::: Provided records

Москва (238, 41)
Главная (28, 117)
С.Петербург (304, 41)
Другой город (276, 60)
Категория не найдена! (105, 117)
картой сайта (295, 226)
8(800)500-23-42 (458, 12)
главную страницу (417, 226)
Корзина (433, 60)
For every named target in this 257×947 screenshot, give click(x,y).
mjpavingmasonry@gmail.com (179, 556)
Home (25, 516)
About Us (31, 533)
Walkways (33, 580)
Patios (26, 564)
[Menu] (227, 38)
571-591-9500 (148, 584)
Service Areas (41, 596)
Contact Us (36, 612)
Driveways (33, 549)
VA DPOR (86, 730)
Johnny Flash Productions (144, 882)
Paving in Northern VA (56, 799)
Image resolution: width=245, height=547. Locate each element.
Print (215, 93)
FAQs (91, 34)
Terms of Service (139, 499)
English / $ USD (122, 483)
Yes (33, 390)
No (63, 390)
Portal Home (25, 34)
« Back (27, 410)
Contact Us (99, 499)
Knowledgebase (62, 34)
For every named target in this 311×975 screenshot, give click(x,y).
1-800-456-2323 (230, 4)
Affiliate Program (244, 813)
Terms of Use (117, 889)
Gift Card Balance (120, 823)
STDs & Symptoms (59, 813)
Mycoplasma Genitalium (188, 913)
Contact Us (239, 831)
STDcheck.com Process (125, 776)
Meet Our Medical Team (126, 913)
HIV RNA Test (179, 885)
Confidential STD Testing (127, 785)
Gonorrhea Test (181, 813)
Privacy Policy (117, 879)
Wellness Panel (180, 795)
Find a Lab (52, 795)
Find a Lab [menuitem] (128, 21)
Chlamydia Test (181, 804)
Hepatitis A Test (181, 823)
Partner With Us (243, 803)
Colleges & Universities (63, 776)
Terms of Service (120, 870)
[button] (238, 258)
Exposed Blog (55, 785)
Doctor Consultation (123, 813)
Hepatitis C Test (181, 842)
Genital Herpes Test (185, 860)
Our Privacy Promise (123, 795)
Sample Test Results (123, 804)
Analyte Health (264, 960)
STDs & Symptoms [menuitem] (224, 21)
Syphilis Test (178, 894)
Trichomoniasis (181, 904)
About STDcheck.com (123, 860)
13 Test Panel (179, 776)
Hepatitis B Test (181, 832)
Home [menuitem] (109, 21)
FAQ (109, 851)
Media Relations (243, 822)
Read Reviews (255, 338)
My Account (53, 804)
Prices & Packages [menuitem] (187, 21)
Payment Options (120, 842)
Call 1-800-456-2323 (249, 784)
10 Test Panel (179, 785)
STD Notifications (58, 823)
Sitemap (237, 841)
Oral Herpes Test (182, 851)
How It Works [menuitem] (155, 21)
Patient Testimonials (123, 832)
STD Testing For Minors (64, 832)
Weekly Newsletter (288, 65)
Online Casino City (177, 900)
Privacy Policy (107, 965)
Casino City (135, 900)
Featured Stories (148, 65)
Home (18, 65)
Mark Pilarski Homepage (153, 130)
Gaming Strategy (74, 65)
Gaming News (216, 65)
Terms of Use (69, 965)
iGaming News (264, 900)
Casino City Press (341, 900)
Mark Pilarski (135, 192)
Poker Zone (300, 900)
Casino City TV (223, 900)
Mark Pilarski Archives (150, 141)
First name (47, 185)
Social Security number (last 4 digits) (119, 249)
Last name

::::::

Written request: Quote all of the data above line for line, without altering anything.

Written answer:
Москва (238, 41)
Главная (28, 117)
С.Петербург (304, 41)
Другой город (276, 60)
Категория не найдена! (105, 117)
картой сайта (295, 226)
8(800)500-23-42 (458, 12)
главную страницу (417, 226)
Корзина (433, 60)
For every named target in this 257×947 screenshot, give click(x,y).
mjpavingmasonry@gmail.com (179, 556)
Home (25, 516)
About Us (31, 533)
Walkways (33, 580)
Patios (26, 564)
[Menu] (227, 38)
571-591-9500 (148, 584)
Service Areas (41, 596)
Contact Us (36, 612)
Driveways (33, 549)
VA DPOR (86, 730)
Johnny Flash Productions (144, 882)
Paving in Northern VA (56, 799)
Image resolution: width=245, height=547. Locate each element.
Print (215, 93)
FAQs (91, 34)
Terms of Service (139, 499)
English / $ USD (122, 483)
Yes (33, 390)
No (63, 390)
Portal Home (25, 34)
« Back (27, 410)
Contact Us (99, 499)
Knowledgebase (62, 34)
For every named target in this 311×975 screenshot, give click(x,y).
1-800-456-2323 (230, 4)
Affiliate Program (244, 813)
Terms of Use (117, 889)
Gift Card Balance (120, 823)
STDs & Symptoms (59, 813)
Mycoplasma Genitalium (188, 913)
Contact Us (239, 831)
STDcheck.com Process (125, 776)
Meet Our Medical Team (126, 913)
HIV RNA Test (179, 885)
Confidential STD Testing (127, 785)
Gonorrhea Test (181, 813)
Privacy Policy (117, 879)
Wellness Panel (180, 795)
Find a Lab (52, 795)
Find a Lab [menuitem] (128, 21)
Chlamydia Test (181, 804)
Hepatitis A Test (181, 823)
Partner With Us (243, 803)
Colleges & Universities (63, 776)
Terms of Service (120, 870)
[button] (238, 258)
Exposed Blog (55, 785)
Doctor Consultation (123, 813)
Hepatitis C Test (181, 842)
Genital Herpes Test (185, 860)
Our Privacy Promise (123, 795)
Sample Test Results (123, 804)
Analyte Health (264, 960)
STDs & Symptoms [menuitem] (224, 21)
Syphilis Test (178, 894)
Trichomoniasis (181, 904)
About STDcheck.com (123, 860)
13 Test Panel (179, 776)
Hepatitis B Test (181, 832)
Home [menuitem] (109, 21)
FAQ (109, 851)
Media Relations (243, 822)
Read Reviews (255, 338)
My Account (53, 804)
Prices & Packages [menuitem] (187, 21)
Payment Options (120, 842)
Call 1-800-456-2323 (249, 784)
10 Test Panel (179, 785)
STD Notifications (58, 823)
Sitemap (237, 841)
Oral Herpes Test (182, 851)
How It Works [menuitem] (155, 21)
Patient Testimonials (123, 832)
STD Testing For Minors (64, 832)
Weekly Newsletter (288, 65)
Online Casino City (177, 900)
Privacy Policy (107, 965)
Casino City (135, 900)
Featured Stories (148, 65)
Home (18, 65)
Mark Pilarski Homepage (153, 130)
Gaming Strategy (74, 65)
Gaming News (216, 65)
Terms of Use (69, 965)
iGaming News (264, 900)
Casino City Press (341, 900)
Mark Pilarski (135, 192)
Poker Zone (300, 900)
Casino City TV (223, 900)
Mark Pilarski Archives (150, 141)
First name (47, 185)
Social Security number (last 4 digits) (119, 249)
Last name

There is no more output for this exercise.